I tend to use decently light strings, just personal preference (more technical stuff with thick strings = death to my fingers)

I forget which one I loaded up in Revalver, maybe one of the 57 imps, but it sounded killer. 

I might try mixing in some room mics.


----------



## TheSilentWater

Oh Jesus, I thought the first set was killer; I didn't realise you'd be updating this soon! These are by far the best free impulses I've ever heard. Serious props to you guys.


----------



## mayx

Thank you, great IR's!


----------



## Signals

AlucardXIX said:


> I tend to use decently light strings, just personal preference (more technical stuff with thick strings = death to my fingers)
> 
> I forget which one I loaded up in Revalver, maybe one of the 57 imps, but it sounded killer.
> 
> I might try mixing in some room mics.



It's totally worth just gradually gauging your strings up in size. It will make a big difference. Less wavering notes, everything has better sustain, more clarity, etc.

I think blending one of the IRs that are a foot or two away will help fill out the spectrum for a big tone. I'd probably try something like a TS grill IR and a non-TS 2 feet IR blended, or vice versa. Typically with metal room mics are pretty rare, as the guitars are usually as "in your face" as possible, so any room mics should be blended pretty low.


----------



## Scar Symmetry

Still not got around to trying these yet...


----------



## DVRP

Signals said:


> Well, the first step for that kinda tone is thick strings. I'm literally using (and this is no joke) 0.14's - 0.68's on my regular 6 string electric guitar, tuned to E standard. It sounds awesome, no warbley-ness. You might not need to go that crazy with your strings to get the kinda tone you're looking for, but thicker strings will help.

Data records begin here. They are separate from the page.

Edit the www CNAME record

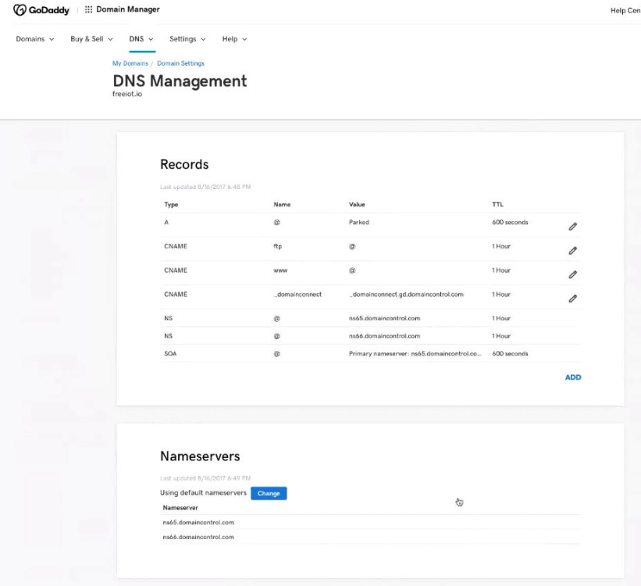point(572,274)
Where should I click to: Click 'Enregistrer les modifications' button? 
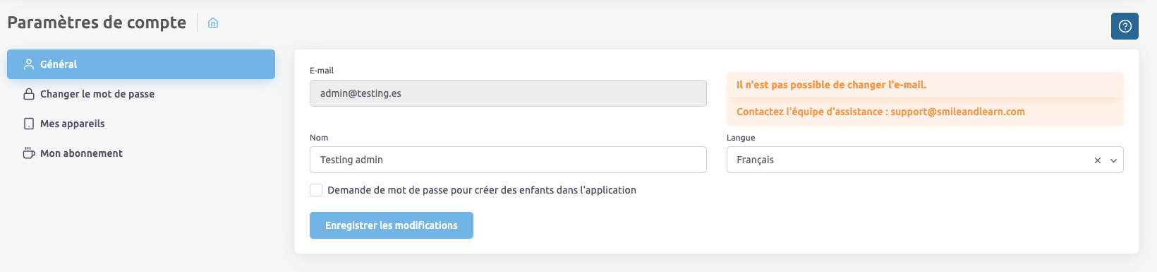392,225
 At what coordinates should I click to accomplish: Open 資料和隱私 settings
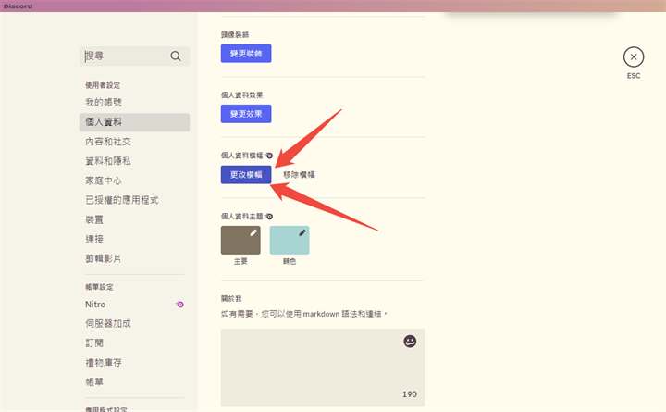pos(108,161)
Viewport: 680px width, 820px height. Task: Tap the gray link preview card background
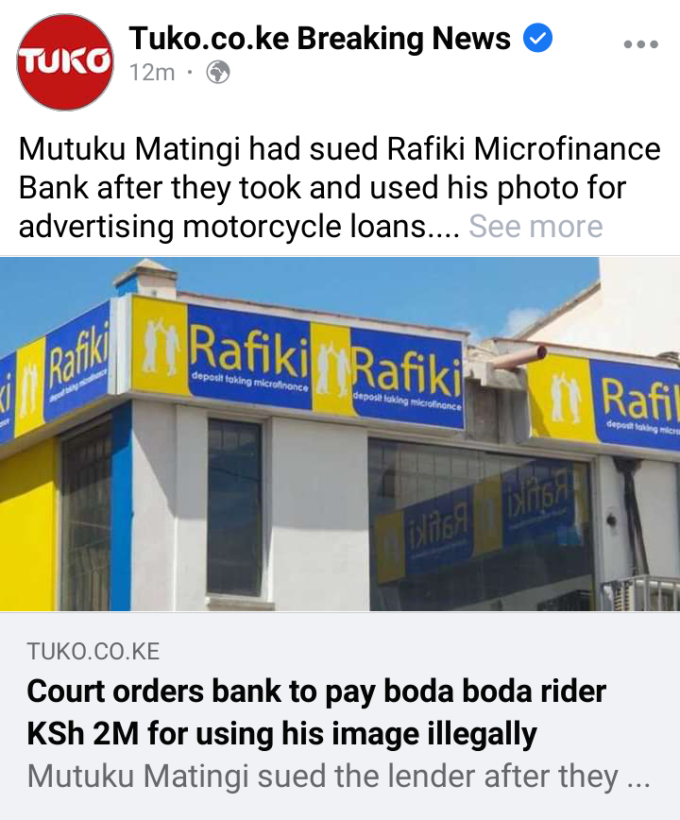coord(340,715)
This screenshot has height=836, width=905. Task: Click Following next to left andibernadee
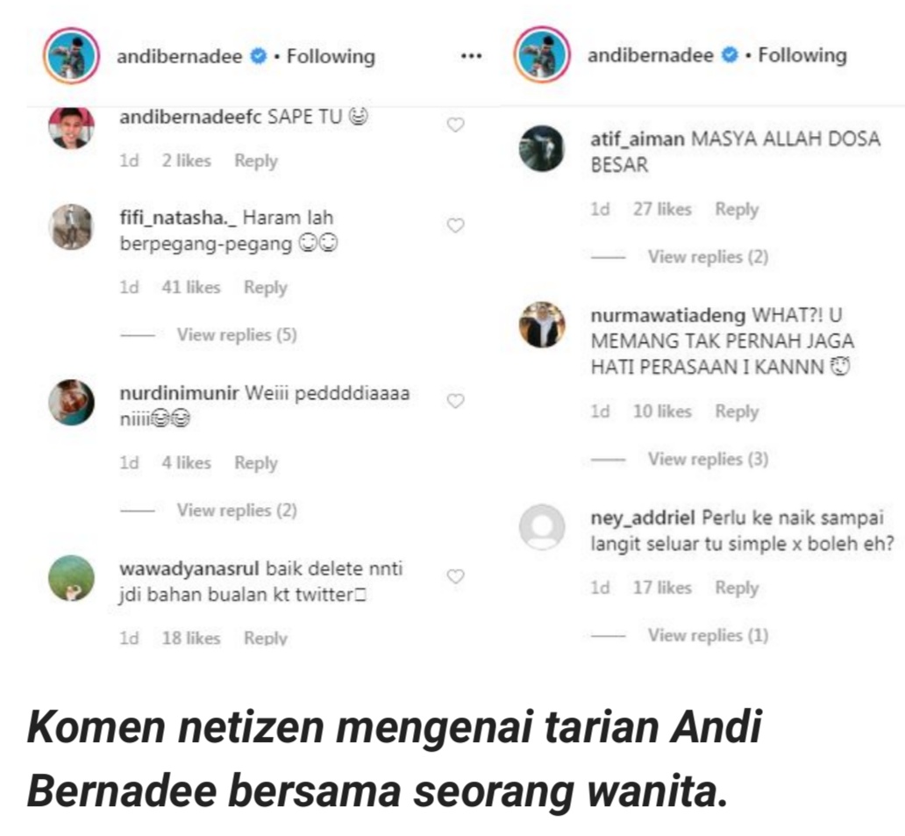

THIS. I know alot of people hate thick strings, but they play such a big part in tone. Thick strings ftw.


----------



## Signals

DVRP said:


> THIS. I know alot of people hate thick strings, but they play such a big part in tone. Thick strings ftw.



Absolutely. Totally under-appreciated. I'd rather play a $400 guitar with thick strings than a les paul with slinkys haha.


----------



## Andromalia

I second the thick strings idea. I play with 52s for Eb and it's way better than 48s or such, didn't feel the need to go to 60 or such though.
Don't forget you will maybe have to change picks, too, my tortex 88s are fine for Eb in 52s but you definitely hear too much scrape with my 58s in B. For those I resorted to good ol' Dunlop Nylons and it's much better.


----------



## in-pursuit

I use a 2mm solid agate pick with 46s


----------



## Handbanana

in-pursuit said:


> I use a 2mm solid agate pick with 46s



lol wtf, might as well use a frisbee.


----------



## in-pursuit

Handbanana said:


> lol wtf, might as well use a frisbee.



that's how i do my sweeps. fyi i used some gods cabs action on my track a little further down the thread list if anyone wants to check out how bad you can make sweet impulses sound lol.


----------



## Signals

Andromalia said:


> I second the thick strings idea. I play with 52s for Eb and it's way better than 48s or such, didn't feel the need to go to 60 or such though.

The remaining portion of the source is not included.